Now comes commercialization.
“We’re always looking to support products that not only support the U.S. government requirement, but the commercial market,” said Gary Disbrow, deputy director for Biomedical Advanced Research and Development Authority, or BARDA. “There’s a lot of innovation and great technology in the Los Angeles area.”
BARDA is an agency that’s part of the U.S. Department of Health & Human Services, charged with protecting the U.S. against chemical, biological, radiological and nuclear threats. It funds the development of new drugs, devices and tests, while also stockpiling approved treatments in the event of an attack or other event.
A core of local companies and research centers have been putting the federal funds toward the development of diagnostics, medical devices and treatments for radiation.
Several have also made the turn toward the commercial market.
DxTerity Diagnostics Inc. of Rancho Dominguez signed a $150 million contract to develop its REDI-Dx blood test – which estimates radiation doses – and to stockpile some 400,000 of the tests.
“If a bomb has gone off in a major city, and there were survivors, you would need to triage them,” said Robert Terbrueggen, chief executive and founder of the DxTerity, which started. “We think the total world market is about two times the U.S. market, or $300 million.”
But there are often non-national defense uses for these tests, Terbrueggen said, noting that the gene-based test, which was approved in Europe last month and slated for U.S. approval next year, can also help diagnose autoimmune diseases such as lupus, multiple sclerosis and rheumatoid arthritis.

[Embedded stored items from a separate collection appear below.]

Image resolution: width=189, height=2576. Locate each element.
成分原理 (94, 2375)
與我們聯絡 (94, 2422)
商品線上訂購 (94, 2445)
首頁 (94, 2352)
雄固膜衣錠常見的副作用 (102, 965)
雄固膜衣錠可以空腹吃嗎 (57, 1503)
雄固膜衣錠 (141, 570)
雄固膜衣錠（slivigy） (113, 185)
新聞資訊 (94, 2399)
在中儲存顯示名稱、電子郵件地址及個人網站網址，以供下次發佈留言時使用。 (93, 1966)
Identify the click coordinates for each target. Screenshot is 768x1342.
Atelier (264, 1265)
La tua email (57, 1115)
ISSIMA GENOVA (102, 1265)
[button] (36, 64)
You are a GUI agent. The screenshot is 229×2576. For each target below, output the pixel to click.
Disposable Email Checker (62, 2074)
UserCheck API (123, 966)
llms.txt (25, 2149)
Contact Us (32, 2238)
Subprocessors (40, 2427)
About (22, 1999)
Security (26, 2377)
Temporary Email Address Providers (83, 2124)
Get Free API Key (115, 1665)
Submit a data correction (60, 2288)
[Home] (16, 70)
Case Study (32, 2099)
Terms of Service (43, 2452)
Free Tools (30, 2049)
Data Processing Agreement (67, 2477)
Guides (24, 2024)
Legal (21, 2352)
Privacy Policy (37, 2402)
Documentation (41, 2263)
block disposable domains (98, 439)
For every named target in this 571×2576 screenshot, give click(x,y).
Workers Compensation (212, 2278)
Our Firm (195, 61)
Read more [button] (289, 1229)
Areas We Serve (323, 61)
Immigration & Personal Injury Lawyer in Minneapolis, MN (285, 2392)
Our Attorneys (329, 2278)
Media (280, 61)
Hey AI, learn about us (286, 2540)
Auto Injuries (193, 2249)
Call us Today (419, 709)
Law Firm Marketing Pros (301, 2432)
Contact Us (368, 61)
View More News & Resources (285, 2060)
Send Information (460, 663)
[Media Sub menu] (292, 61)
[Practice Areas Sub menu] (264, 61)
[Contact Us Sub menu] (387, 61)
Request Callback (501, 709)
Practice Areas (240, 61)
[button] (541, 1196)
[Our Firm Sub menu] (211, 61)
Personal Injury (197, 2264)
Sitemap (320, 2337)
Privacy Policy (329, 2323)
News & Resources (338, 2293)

“The auto-immune monitoring market is in the billions,” Terbrueggen said.
The largest BARDA contract in Los Angeles County went to Neumedicines Inc. of Pasadena – a $273
million deal to develop a molecular treatment for radiation sickness that can destroy vital bone marrow cells.
Its HemaMax drug is slated for federal approval for emergency use in two weeks, and full approval could come as soon as 2020, executives said.
The drug also is in a final trial for wound healing, diabetic foot ulcers and age-related macular degeneration.
Neumedicines Chief Executive Lena Basile, who founded the USC spin-off in 2003, said the BARDA funds were integral in developing HemaMax.